Bingo. It’s mind boggling how people can be so naive when it comes to these issues. Intel has had backdoors for a long time in their processors. This is no secret or conspiracy theory. Also, it is completely rational to assume that Intel would keep open “flaws” that three letter agencies have discovered but “bad actors” haven’t as long as possible to allow three letter agencies to work their magic and Intel can claim ignorance.

But then again, all this is just conspiracy theory tin foil hat crap, you know ... just like those crazy people who thought Apple was manipulating their devices performance. ...... oh wait.
 
Apparently the CEO sold a lot of his stock on Nov 29th and kept the bare minimum amount.

https://www.fool.com/investing/2017/12/19/intels-ceo-just-sold-a-lot-of-stock.aspx
Sounds like this may lead to an SEC investigation for insider trading. Given that Apple's 10.13.2 update reportedly patches many of these flaws. It is reasonable to conclude Intel has had some knowledge of this issue for a while.

Edit: The timing of the sale is bad. It doesn't necessarily mean intent was involved.

It was a rule 10b5-1 sale which means it had been planned well in advance and the rule is there to prevent inside trading.

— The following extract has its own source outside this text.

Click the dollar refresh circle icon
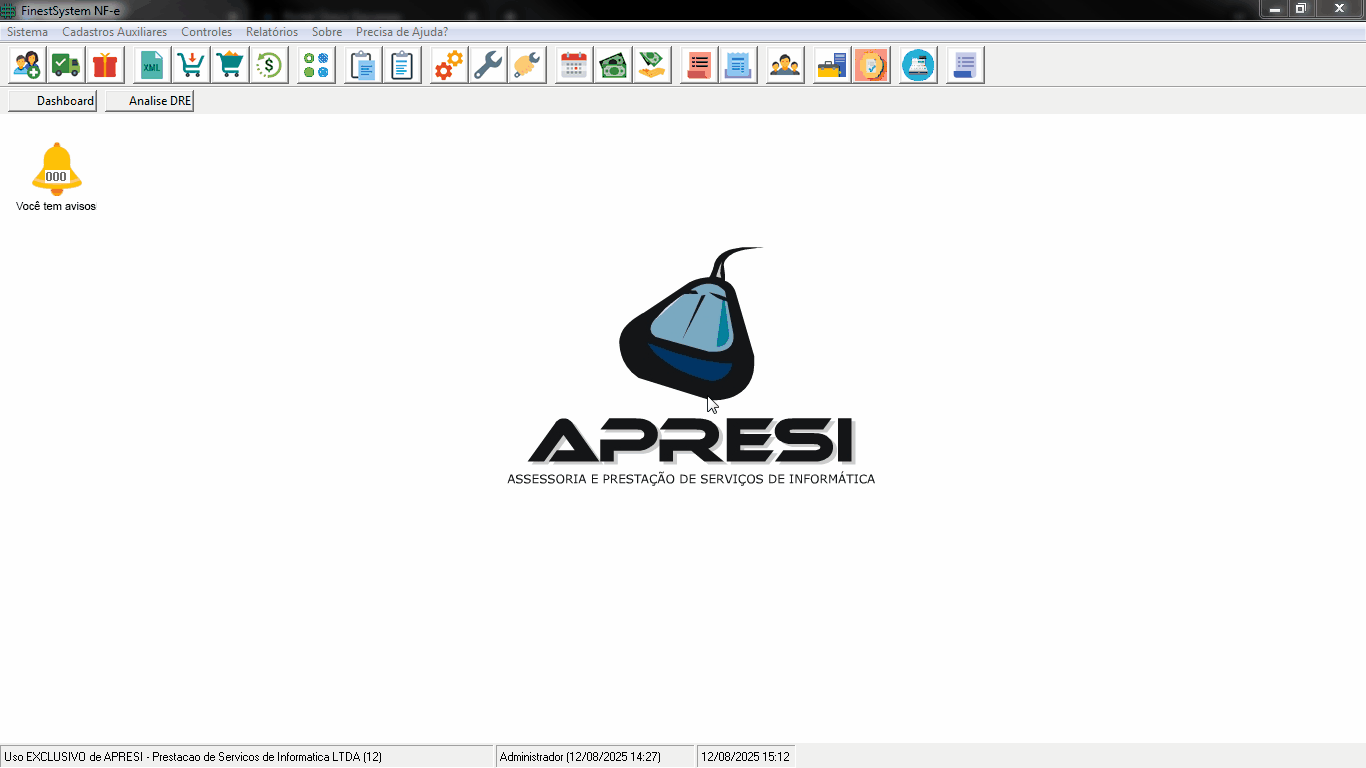Screen dimensions: 1366x768 click(269, 66)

The timing is just very unfortunate.
 
It was a rule 10b5-1 sale which means it had been planned well in advance and the rule is there to prevent inside trading.

The timing is just very unfortunate.
Isn't it possible that they could have known but kept quiet on it long enough for this planned sale to go through? I don't follow stocks/trading so I may be reaching, but I'm just curious.
 
Isn't it possible that they could have known but kept quiet on it long enough for this planned sale to go through? I don't follow stocks/trading so I may be reaching, but I'm just curious.

That might be a stretch, I think the person you replied to is right in that the sale isn't something they can decide a couple days or weeks ahead. Maybe they kept it concealed for a while, but it's also possible he's just cashing out seeing as the stock market did really well last year.
 
That might be a stretch, I think the person you replied to is right in that the sale isn't something they can decide a couple days or weeks ahead. Maybe they kept it concealed for a while, but it's also possible he's just cashing out seeing as the stock market did really well last year.
Thanks for the information. Seems like it was just bad timing then.
 
All the doom and gloomers have of course noticed the massive 30% performance impact they've lived with since Dec 6, right?
This isn't going to effect desktops all that much. It's mostly OS related functions that will be infinitesimally slower - writing a 100mb file will take an extra few milliseconds.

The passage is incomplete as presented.